Décortiquons ligne par ligne cette excuse pathétique d'analyse du risque politique. Tout d'abord, il est vrai que la protection du droit à l'avortement, sous une forme ou une autre (mais pas aussi étendue que ne le préconisent les démocrates), est populaire aux États-Unis. Cependant, peu de personnes votent en conséquence de cette question. Le droit à l'avortement arrive en cinquième position parmi les questions qui motivent les électeurs, loin derrière la crise du coût de la vie. Donc, au mieux, cela ne bénéficie à la Maison Blanche que de façon marginale.
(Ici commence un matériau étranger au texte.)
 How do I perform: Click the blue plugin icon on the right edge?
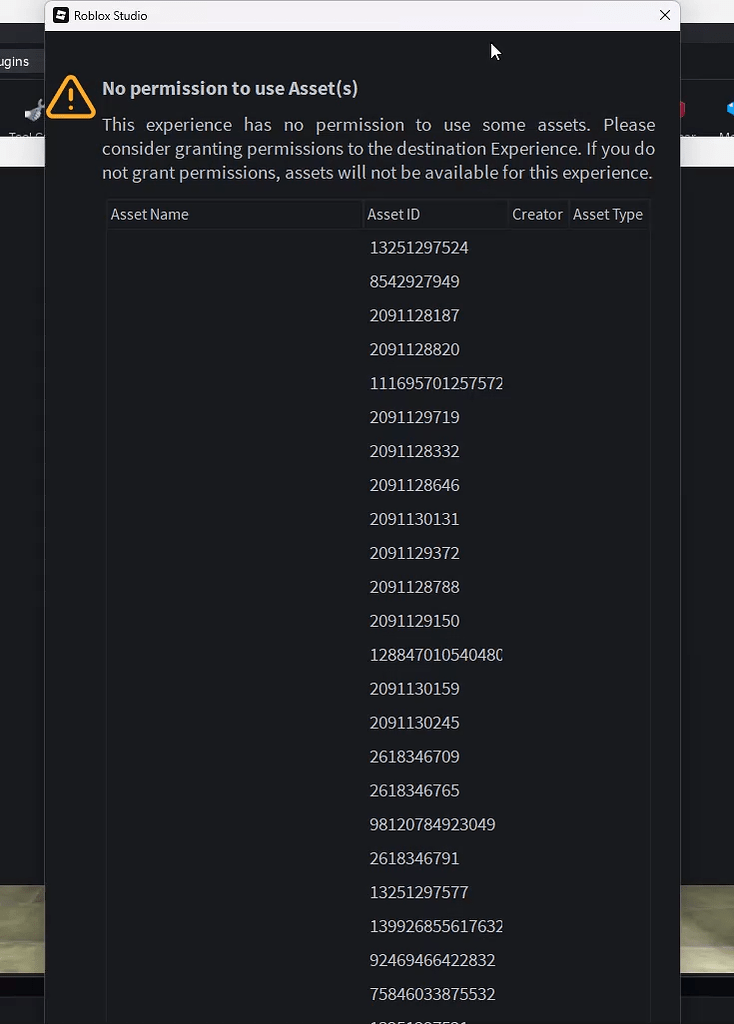(x=729, y=110)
Deuxièmement, en cette période d'inflation galopante de 8,5 % en juillet, proche du niveau le plus élevé depuis plusieurs décennies, l'insistance obstinée de Biden à dépenser sans compter ne semble pas seulement partisane, elle semble dangereuse. Les électeurs sont de loin les plus préoccupés par l'inflation et l'économie, et par la façon dont la Réserve fédérale et la Maison-Blanche de Biden ont laissé le génie de l'inflation sortir de la lampe, deux générations après que le président de la Réserve fédérale, Paul Volcker, et Ronald Reagan avaient apprivoisé la bête. Au contraire, Biden a d'abord minimisé le problème, puis a déclaré que l'inflation serait transitoire, pour enfin proposer de se concentrer plutôt sur les chiffres de la création d'emplois. Faux, faux et encore faux. Le pays rend la Maison Blanche responsable du fléau de l'inflation simplement parce que les analphabètes économiques de l'administration ont continué à dépenser de l'argent comme des marins ivres, en dépit de la réalité.
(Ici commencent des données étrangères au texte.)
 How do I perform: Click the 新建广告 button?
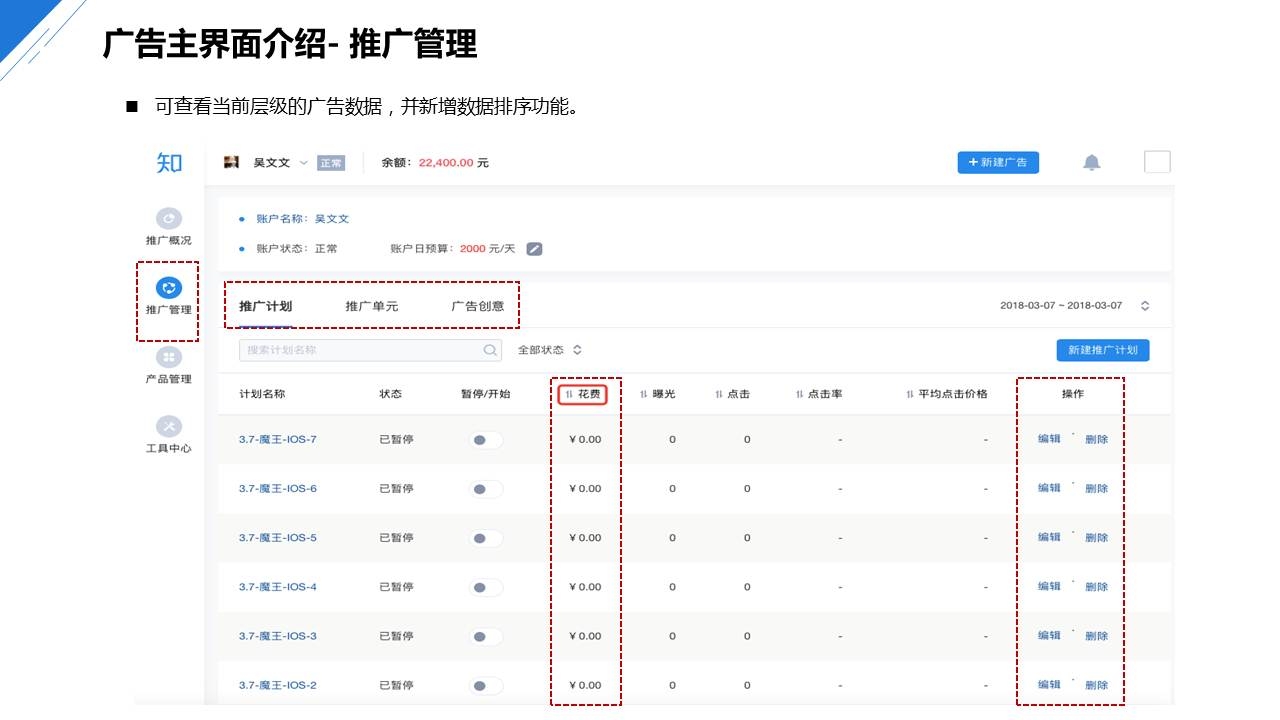(x=997, y=163)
Troisièmement, la politique totalement injuste de « pardon » des prêts étudiants est manifestement mal nommée (j'ai personnellement remboursé un trésor de prêts en travaillant dur et je suis complètement mortifié à l'idée d'être ridiculisé par une Maison Blanche qui cherche honteusement à acheter des votes). Les prêts ne disparaissent pas simplement comme par magie, contrairement aux affirmations des fantasmes de la gauche. Non, ils font partie de la dette publique générale, qui devra être payée sous forme d'impôts par les personnes qui n'ont pas fait d'études supérieures et par ceux d'entre nous qui ont déjà payé leurs prêts. Pendant ce temps, les jeunes milléniaux, dont l'éthique de travail est collectivement épouvantable, prennent de nouvelles « vacances expérientielles ». Cet effort désespéré pour acheter la loyauté électorale des jeunes a peu de chances de fonctionner, car statistiquement, ils ont tendance à être trop paresseux pour voter en nombre significatif, et le reste d'entre nous est furieux contre l'injustice de ce dernier stratagème progressiste.
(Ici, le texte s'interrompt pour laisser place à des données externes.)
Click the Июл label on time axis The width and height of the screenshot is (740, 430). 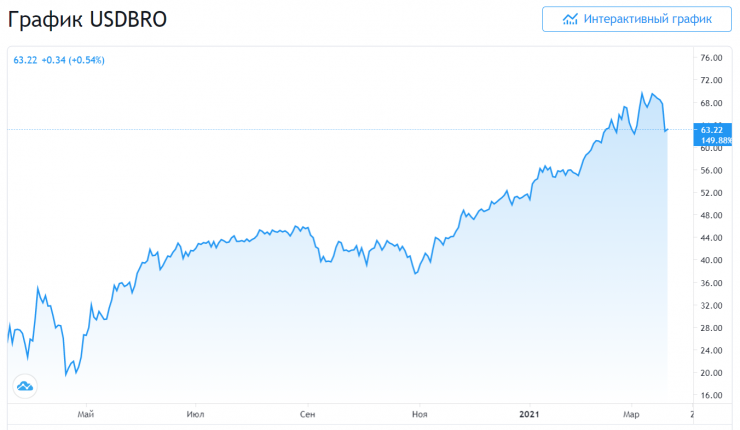coord(196,413)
Quatrièmement, s'il semble que Trump s'est (encore une fois) mal comporté en conservant des documents gouvernementaux classifiés, il n'est pas le seul. Les anciens présidents sont souvent en guerre contre le gouvernement pour savoir quels documents leur appartiennent et lesquels appartiennent à la nation. L'ancien conseiller à la sécurité nationale de Clinton, Sandy Berger, est allé jusqu'à fourrer des documents peu flatteurs dans son pantalon et ses chaussettes (on ne peut pas inventer ce genre de choses), avant d'être découvert alors qu'il tentait de s'éclipser des Archives nationales. Et ne me lancez pas sur le traitement privilégié et écœurant qu'a reçu Hillary Clinton de la part du FBI au sujet de son serveur maison illégal. Dans ces autres cas, le FBI n'a pas pris d'assaut les maisons des coupables, comme il l'a fait avec Trump et Mar-a-Lago. Ironiquement, ces deux poids deux mesures renforcent la position de Trump, car son accusation selon laquelle il existe un ensemble de règles pour les démocrates et un autre pour les républicains ne semble malheureusement que trop vraie.
Pour toutes ces raisons, ne croyez pas au battage médiatique sur le « retour » de Biden. Mon cabinet, qui a parfaitement prédit les résultats de 2020 (jusqu'à l'égalité au Sénat), estime que le parti républicain a encore de fortes chances de remporter 20 à 30 sièges à la Chambre des représentants tandis que l'issue du scrutin au Sénat reste imprévisible (aujourd'hui, nous l'estimons à 50-50). Lorsque les vœux pieux remplacent la pensée authentique, on obtient des histoires comme celles-ci.
Le Dr John C. Hulsman est président et associé directeur de John C. Hulsman Enterprises, une importante société de conseil en matière de risque politique mondial. Il est également chroniqueur principal pour City AM, le journal de la City de Londres. Il est joignable via johnhulsman.substack.com.
NDLR : L’opinion exprimée dans cette page est propre à l’auteur et ne reflète pas nécessairement celle d’Arab News en français.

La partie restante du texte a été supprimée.